Joe Davis, John Smoltz discuss whether MLB should change ABS strike zone
The New York Yankees and New York Mets played game two of this weekend’s Subway Series on Saturday at Citi Field, and the game was an MLB on Fox telecast with the network’s top crew of Joe Davis and John Smoltz on the call.
In the top of the sixth inning, Davis and Smoltz discussed the Automated Ball-Strike (ABS) Challenge System, which Major League Baseball is using for the first time with the 2026 season.
As Davis explained, walk rates (specifically, unintentional walk rates) are at an all-time high because the ABS has shrunk the strike zone.
Davis then asked Smoltz, “Would you tweak the ABS zone, make it bigger in certain areas?”
“No,” Smoltz, who was inducted into the Baseball Hall of Fame in 2015 and won the NL Cy Young Award in 1996, responded. “I think lowering it gives hitters a chance with velocity down vs. velocity up. If that strike zone was higher, no chance.”
“That’s a spot where the zone has shrunk the most,” Davis said. “The top of the zone is three inches shorter than what umpires were calling last year.”
“We’ve already seen when you have the ability to fractionally touch the baseball across an electric strike zone, you see how much bigger it is, right?” Smoltz said. “Because if they didn’t lower it, imagine the top of the strike zone being that much bigger… And then you couple that with the ability to spin a baseball, top to bottom. Again, a ball for the longest time, and barely catching the back end of that strike zone. Hitters would have a hard time adjusting.”

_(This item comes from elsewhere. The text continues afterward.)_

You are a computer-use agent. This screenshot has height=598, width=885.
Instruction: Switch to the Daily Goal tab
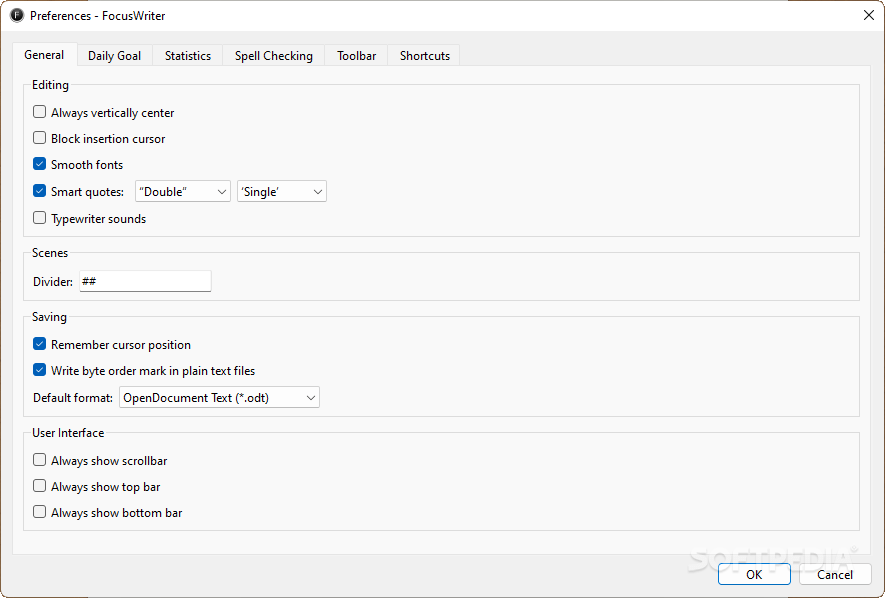(114, 56)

“What is the answer then?” Davis asked. “Because I don’t think more walks and less swinging is good.”
“No, it’s not,” Smoltz responded. “The answer is, we’ve got to do a better job with our pitching. They’re just, guys aren’t ready. Like, they’re forced to the big leagues because of injuries. They’re forced to the big leagues because nobody pitches enough innings. And they’re just not prepared to be able to be out there long enough. Because the inability to command a secondary pitch is flawed, and the throw it super hard has never been greater. So, that’s the answer, but they may come after some rule changes.”

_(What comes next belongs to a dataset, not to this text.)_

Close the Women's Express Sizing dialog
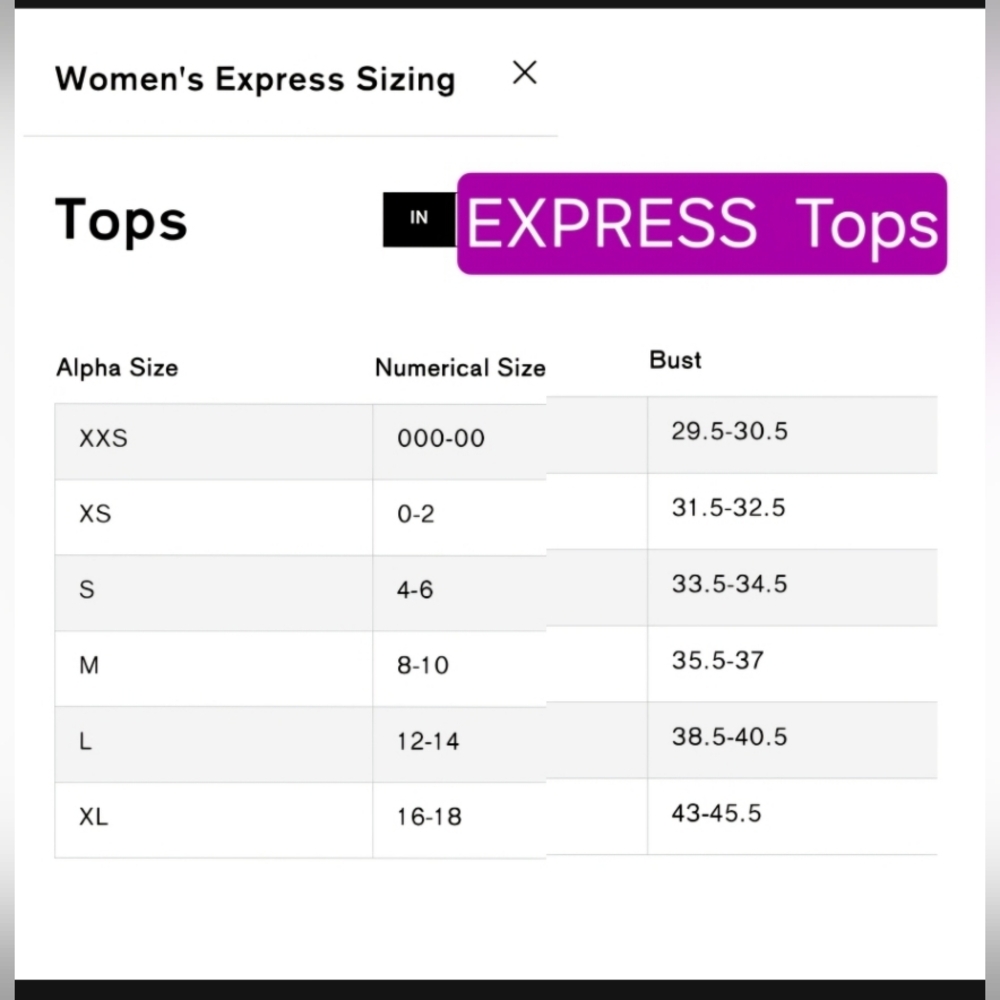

“But even to get it back to where it was the last couple years, when it was the same deal, right? Guys throwing hard, but not necessarily commanding it,” Davis said. “There’s got to be some kind of tweak we can make there to the ABS zone, no? That could at least get it back to where it was?”
“I mean, the only thing, east to west, not north to south,” Smoltz said. “So, if you wanted to expand it a little bit.”
Overall, the ABS has been well-received in its first two months of existence in MLB. The league will surely dig into the data and consider feedback regarding potential tweaks to the ABS for future seasons.